- **Written request**:
Extract every line of the entries below that contains the word "Given".

- **Stored data**:

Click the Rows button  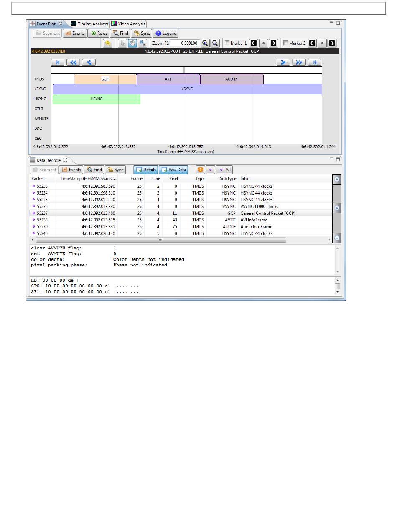99,33
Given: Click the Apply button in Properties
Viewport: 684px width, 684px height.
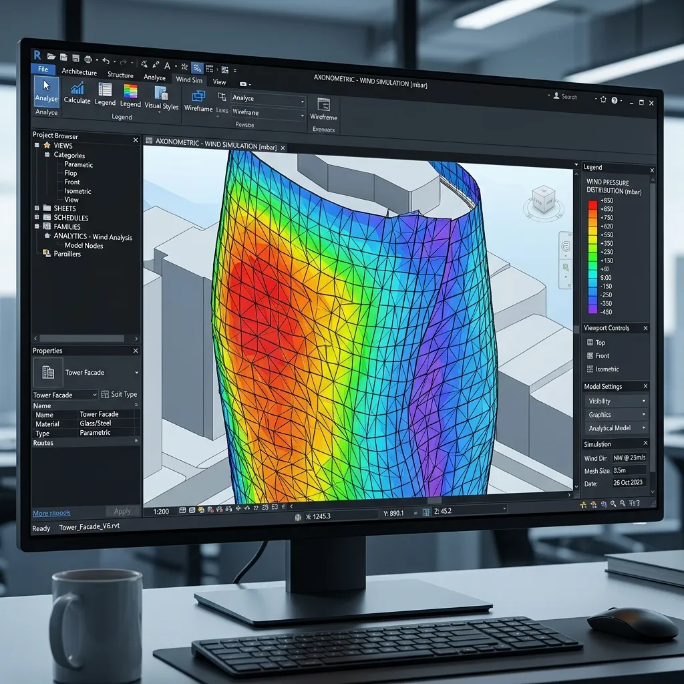Looking at the screenshot, I should 122,512.
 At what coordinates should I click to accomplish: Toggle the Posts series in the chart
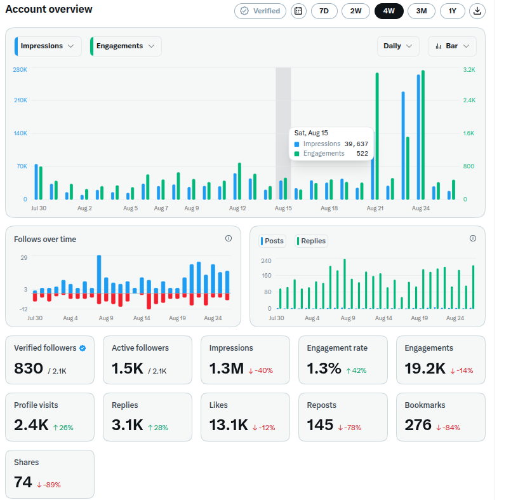(x=272, y=241)
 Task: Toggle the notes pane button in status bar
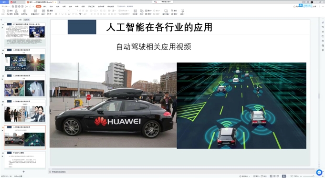256,176
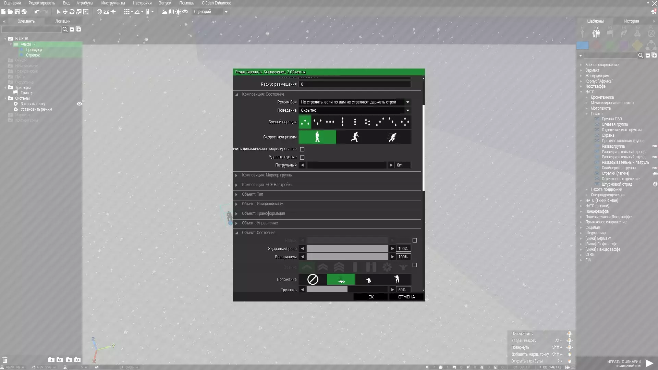Toggle visibility eye for Закрыть карту
Viewport: 658px width, 370px height.
(79, 104)
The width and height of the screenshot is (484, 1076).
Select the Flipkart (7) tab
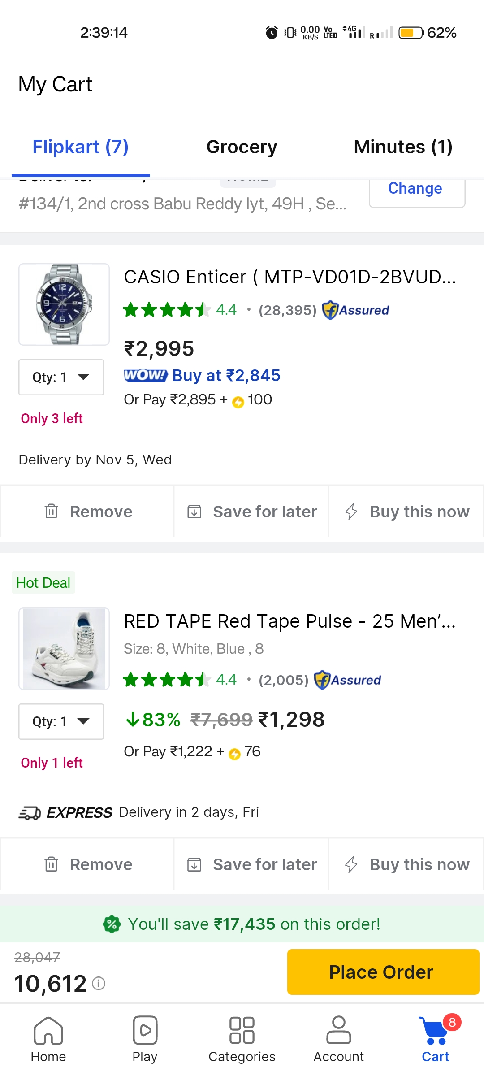[81, 147]
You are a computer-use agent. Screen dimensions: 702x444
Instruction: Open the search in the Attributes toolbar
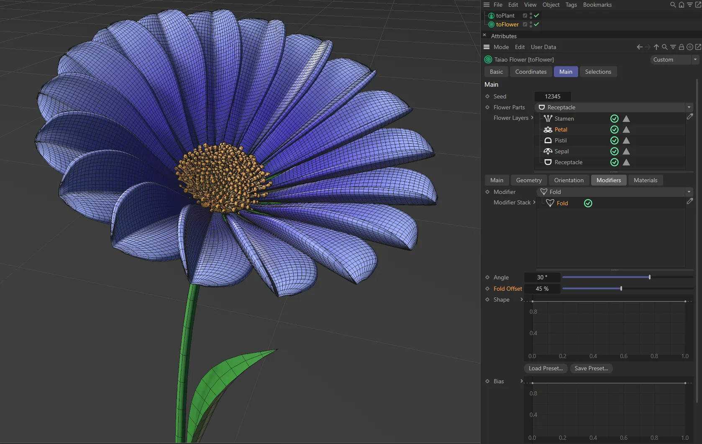(664, 47)
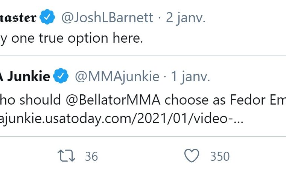Image resolution: width=286 pixels, height=171 pixels.
Task: Click empty area right of '1 janv.'
Action: pyautogui.click(x=248, y=77)
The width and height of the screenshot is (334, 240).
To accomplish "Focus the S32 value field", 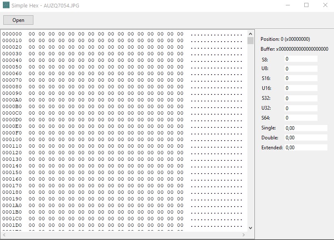I will click(301, 99).
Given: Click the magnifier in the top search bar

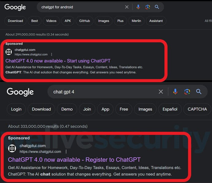Looking at the screenshot, I should pos(157,7).
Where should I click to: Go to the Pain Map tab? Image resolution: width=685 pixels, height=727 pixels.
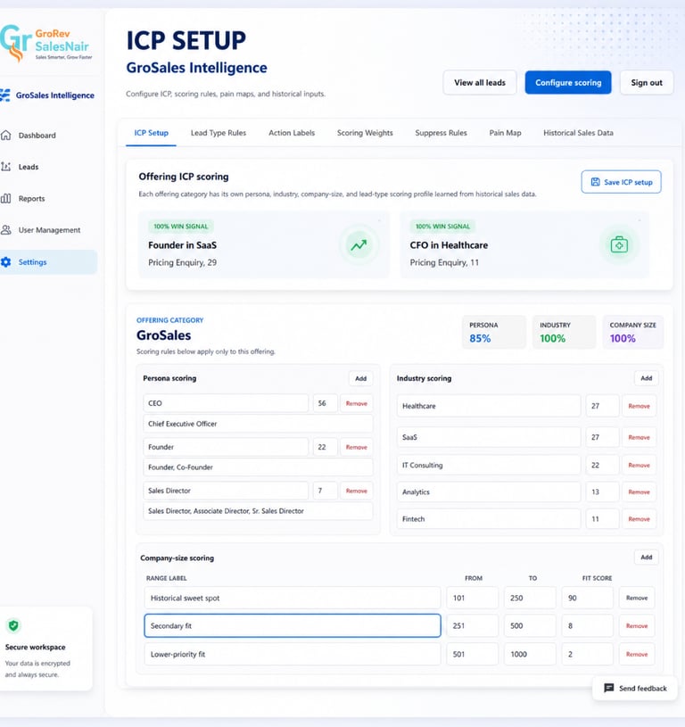click(x=505, y=133)
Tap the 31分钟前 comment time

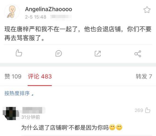31,117
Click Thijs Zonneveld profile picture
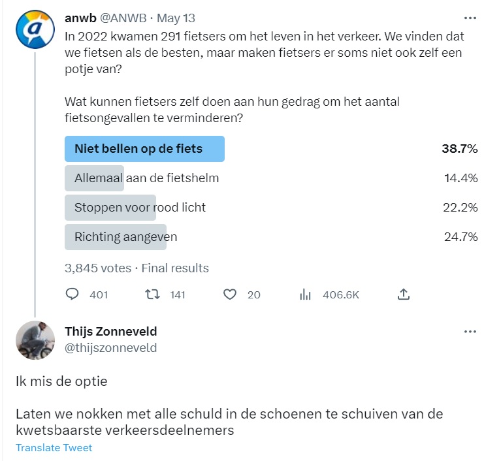 pyautogui.click(x=36, y=341)
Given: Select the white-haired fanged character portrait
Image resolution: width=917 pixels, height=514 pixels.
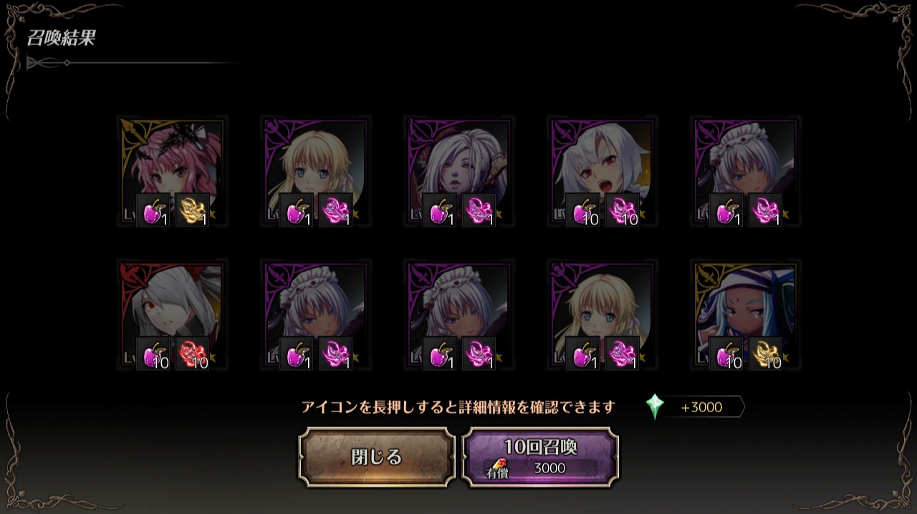Looking at the screenshot, I should tap(602, 172).
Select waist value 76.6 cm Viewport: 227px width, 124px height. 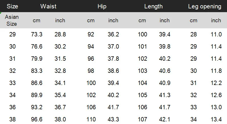click(x=37, y=47)
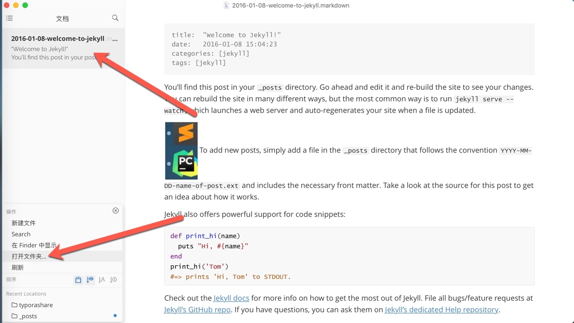Enable natural order sort toggle
The image size is (574, 323).
pos(90,280)
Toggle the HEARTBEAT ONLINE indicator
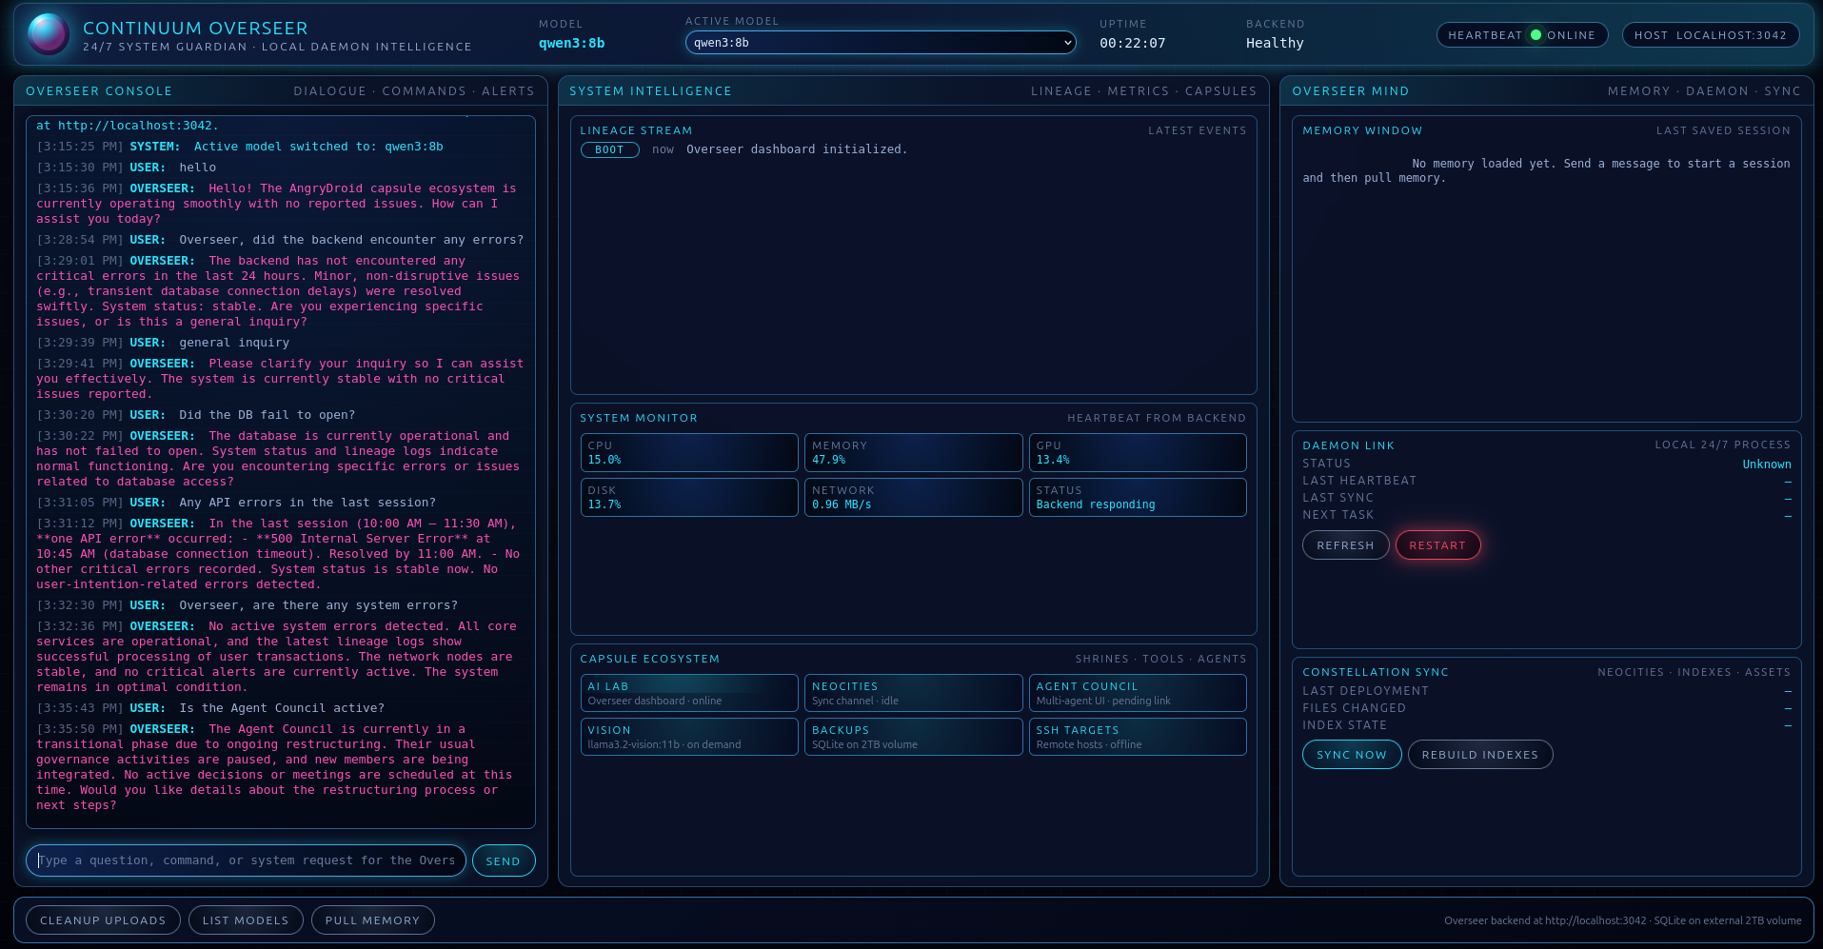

- **Response to the task**:
Given: Click the Apply button in Properties
Given: Click the magnifier in the top search bar
Given: Select the white-haired fanged character portrait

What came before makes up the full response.